**What you are asked to do**
In the listing below, find the line containing "[Twiiter / X] (130, 947)" and the line containing "Toronto Arts Council (812, 30)", then copy exactly everything from the first through the second, except the pictures.

==================================================

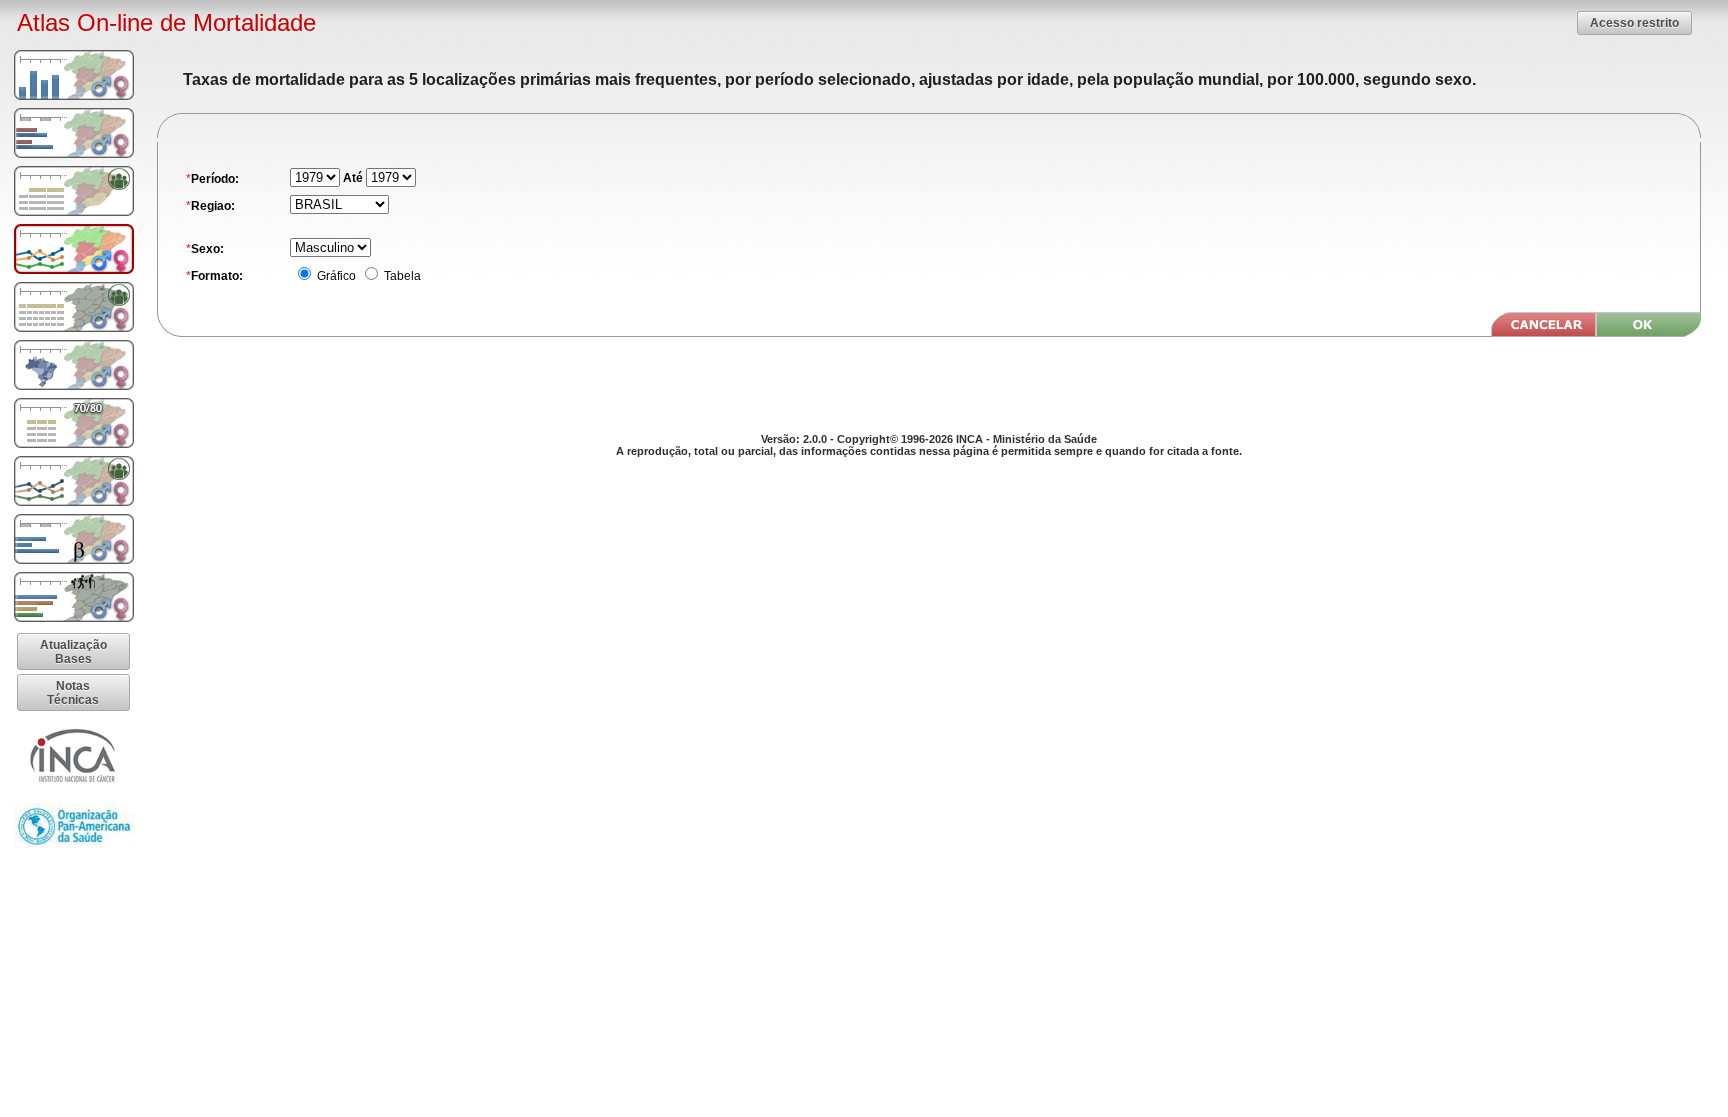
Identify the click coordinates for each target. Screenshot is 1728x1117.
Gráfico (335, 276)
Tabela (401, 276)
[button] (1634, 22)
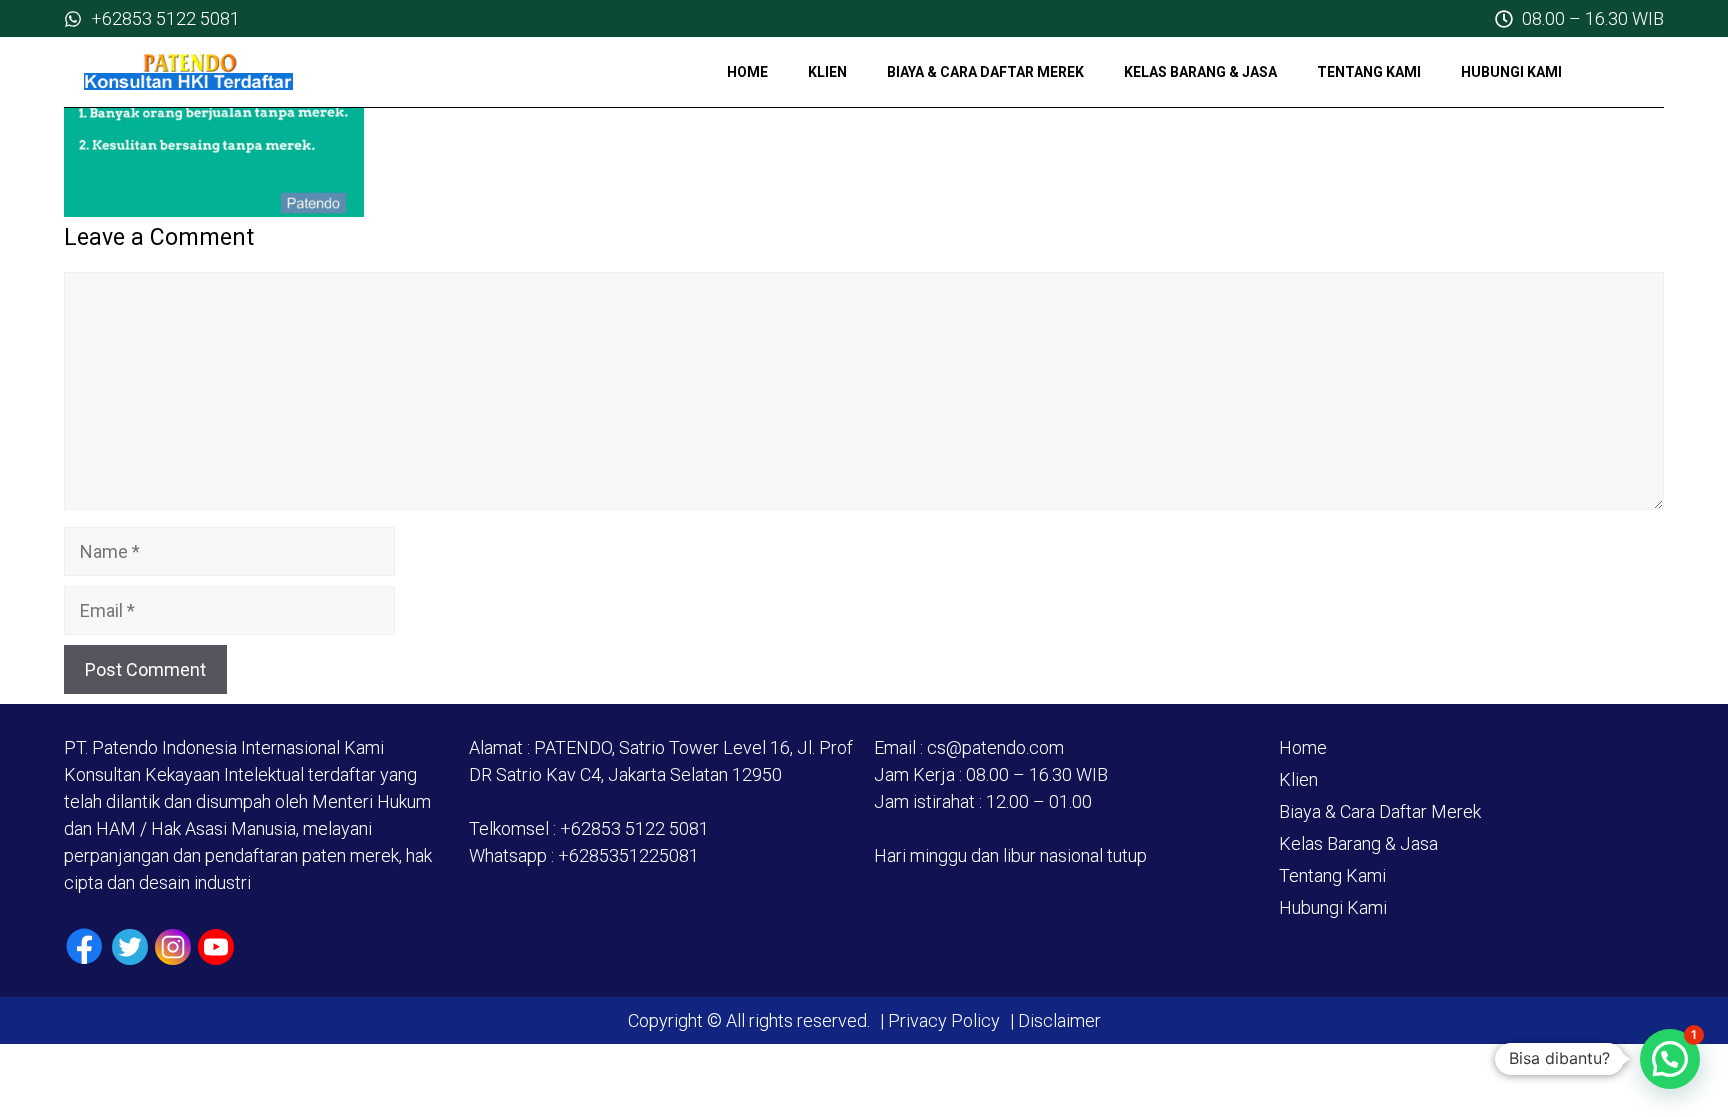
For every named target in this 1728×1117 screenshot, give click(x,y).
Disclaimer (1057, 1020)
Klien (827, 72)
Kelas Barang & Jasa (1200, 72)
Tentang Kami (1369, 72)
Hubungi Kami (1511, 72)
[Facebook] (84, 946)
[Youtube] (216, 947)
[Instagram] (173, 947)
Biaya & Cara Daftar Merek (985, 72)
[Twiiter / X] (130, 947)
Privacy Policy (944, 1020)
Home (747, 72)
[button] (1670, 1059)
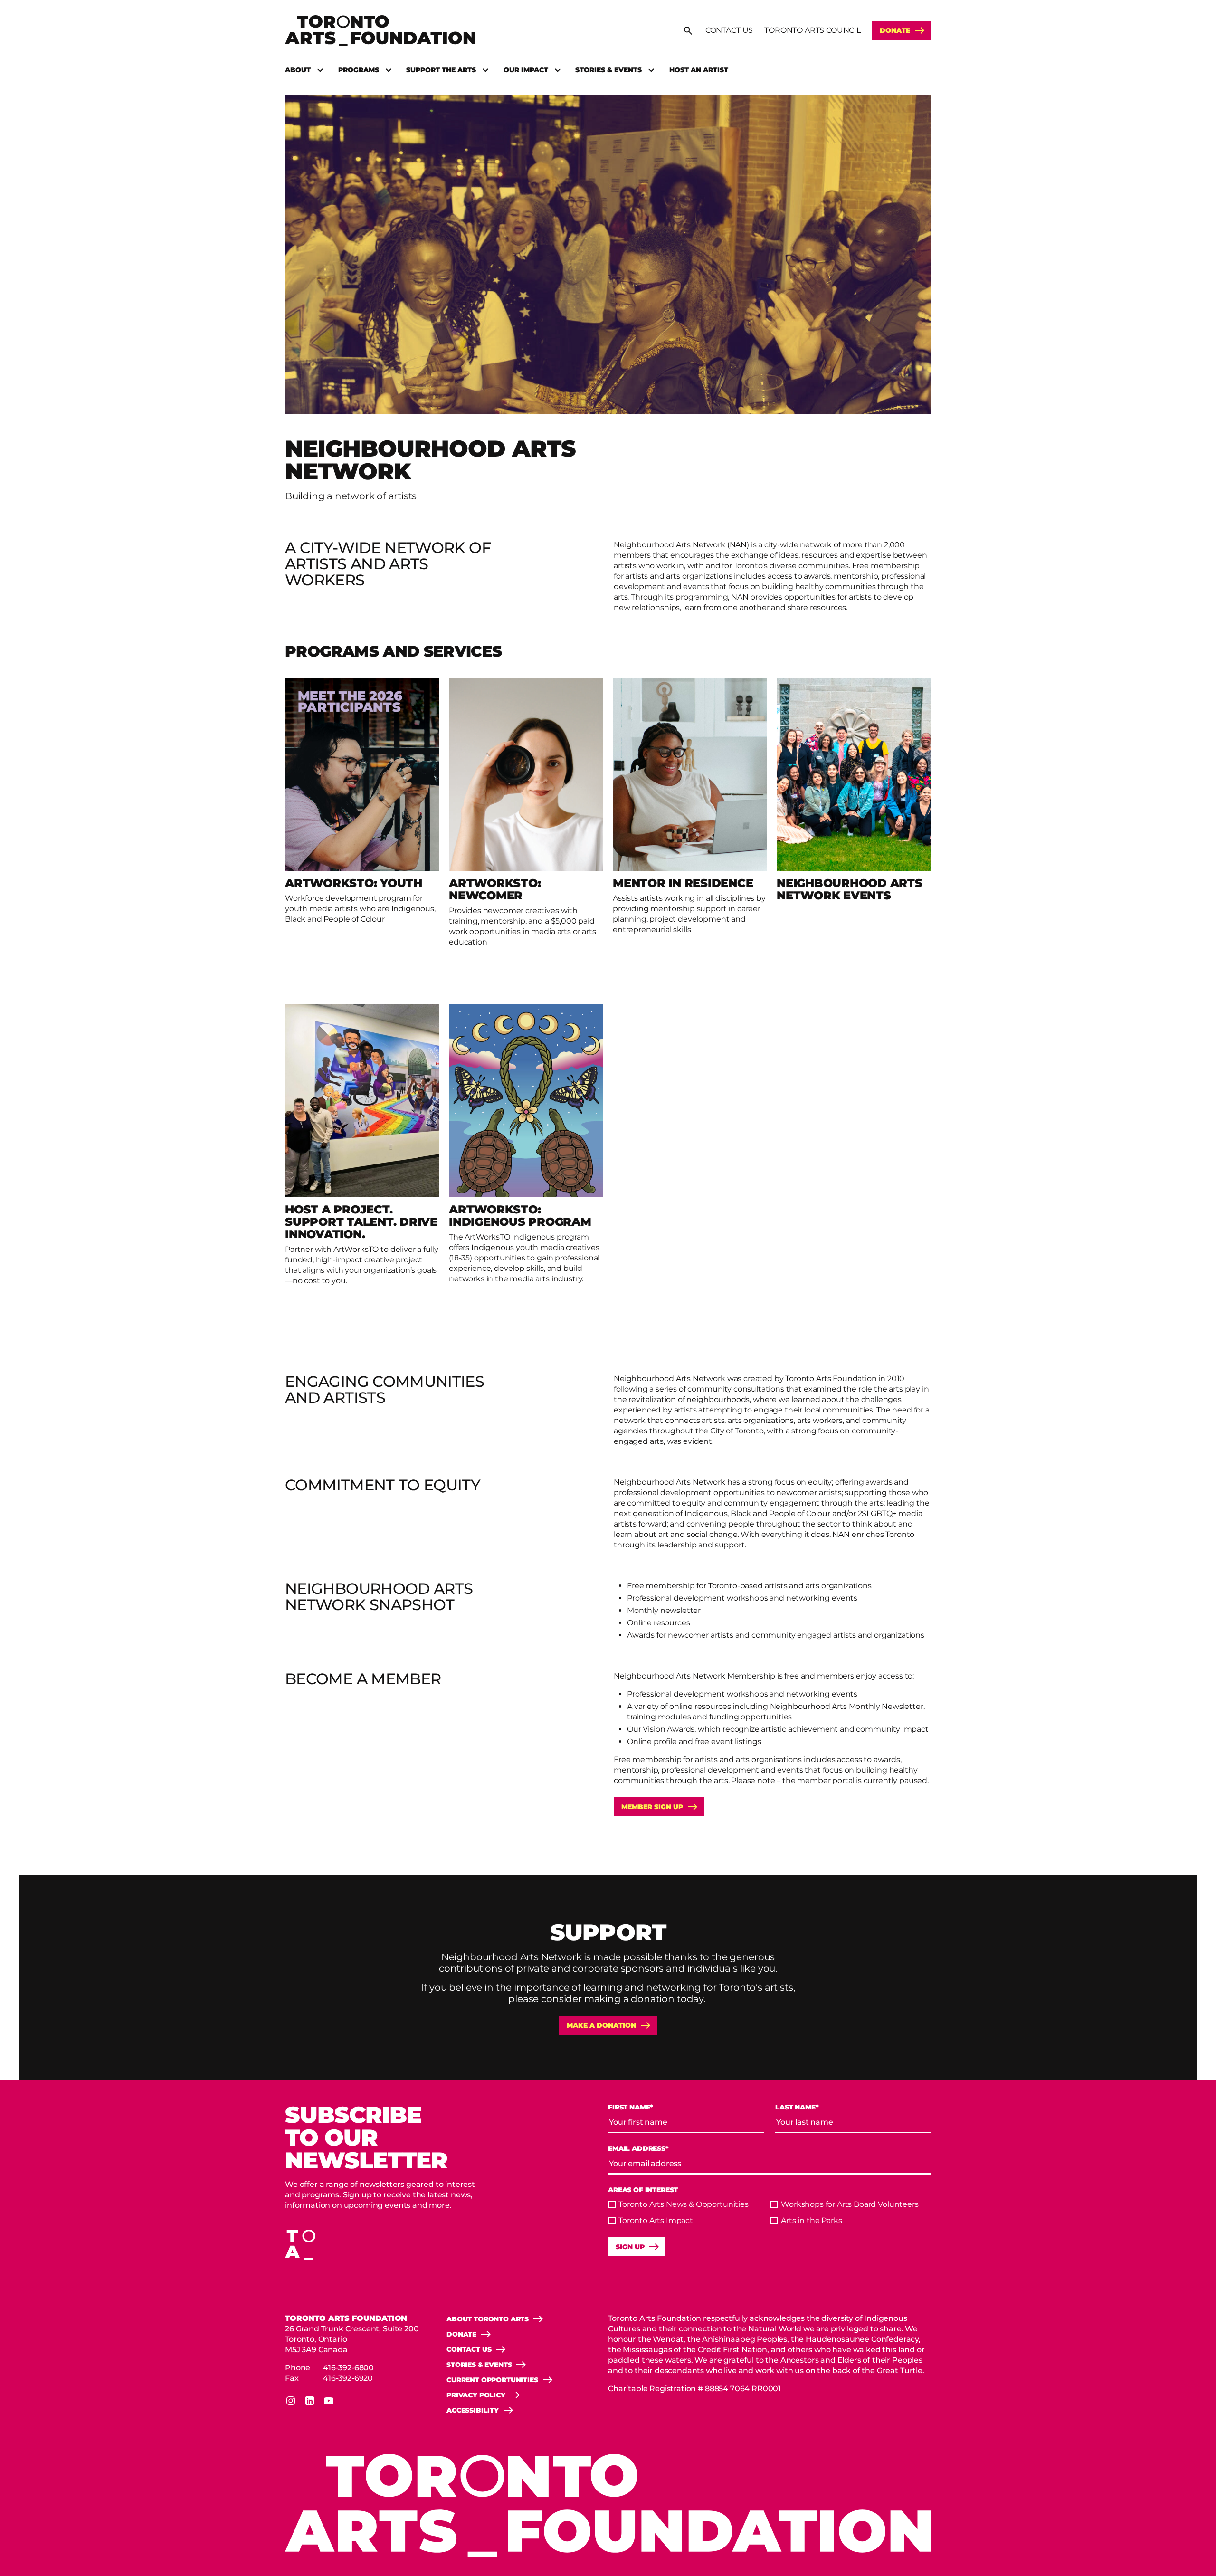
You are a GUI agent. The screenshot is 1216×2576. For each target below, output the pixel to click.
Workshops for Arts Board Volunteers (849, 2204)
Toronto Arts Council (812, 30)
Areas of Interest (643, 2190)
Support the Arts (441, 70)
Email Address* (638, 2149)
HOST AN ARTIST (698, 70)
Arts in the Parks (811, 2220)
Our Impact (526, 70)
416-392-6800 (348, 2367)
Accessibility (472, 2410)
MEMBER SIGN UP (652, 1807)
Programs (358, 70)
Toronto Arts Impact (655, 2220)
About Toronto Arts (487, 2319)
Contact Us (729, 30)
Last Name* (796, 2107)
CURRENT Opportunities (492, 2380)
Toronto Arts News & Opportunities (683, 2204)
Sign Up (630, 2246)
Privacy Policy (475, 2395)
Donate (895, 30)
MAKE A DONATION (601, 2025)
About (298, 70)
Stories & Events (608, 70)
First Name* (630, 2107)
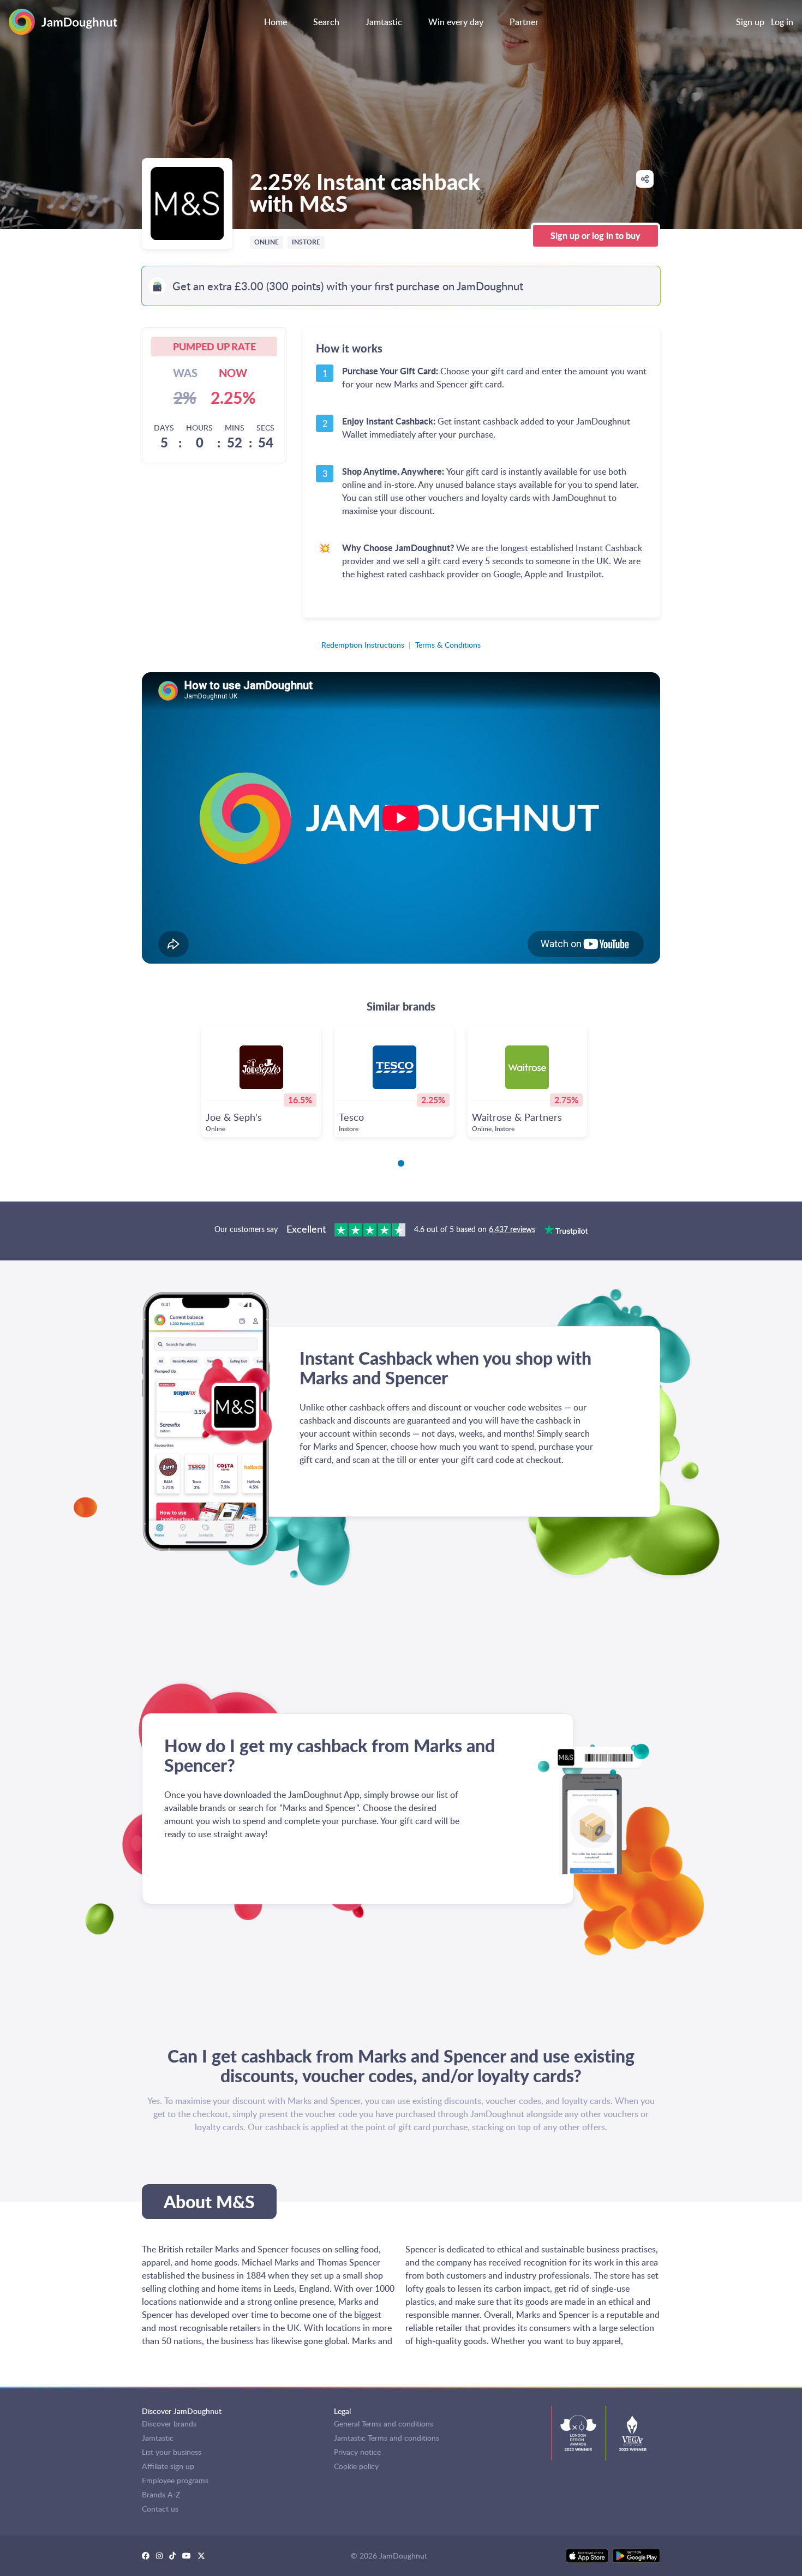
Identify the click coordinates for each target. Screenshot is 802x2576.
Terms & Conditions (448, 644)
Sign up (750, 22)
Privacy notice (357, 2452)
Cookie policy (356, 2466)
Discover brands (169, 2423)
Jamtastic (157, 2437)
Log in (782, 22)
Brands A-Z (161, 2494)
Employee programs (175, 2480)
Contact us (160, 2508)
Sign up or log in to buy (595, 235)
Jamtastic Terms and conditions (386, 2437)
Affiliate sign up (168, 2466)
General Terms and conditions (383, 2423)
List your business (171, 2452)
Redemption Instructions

==================================================

**Answer area**
[Twiiter / X] (130, 947)
Privacy Policy (944, 1020)
Home (747, 72)
[button] (1670, 1059)
You are a GUI agent. The screenshot is 1216×2576. For each target below, output the pixel to click.
Workshops for Arts Board Volunteers (849, 2204)
Toronto Arts Council (812, 30)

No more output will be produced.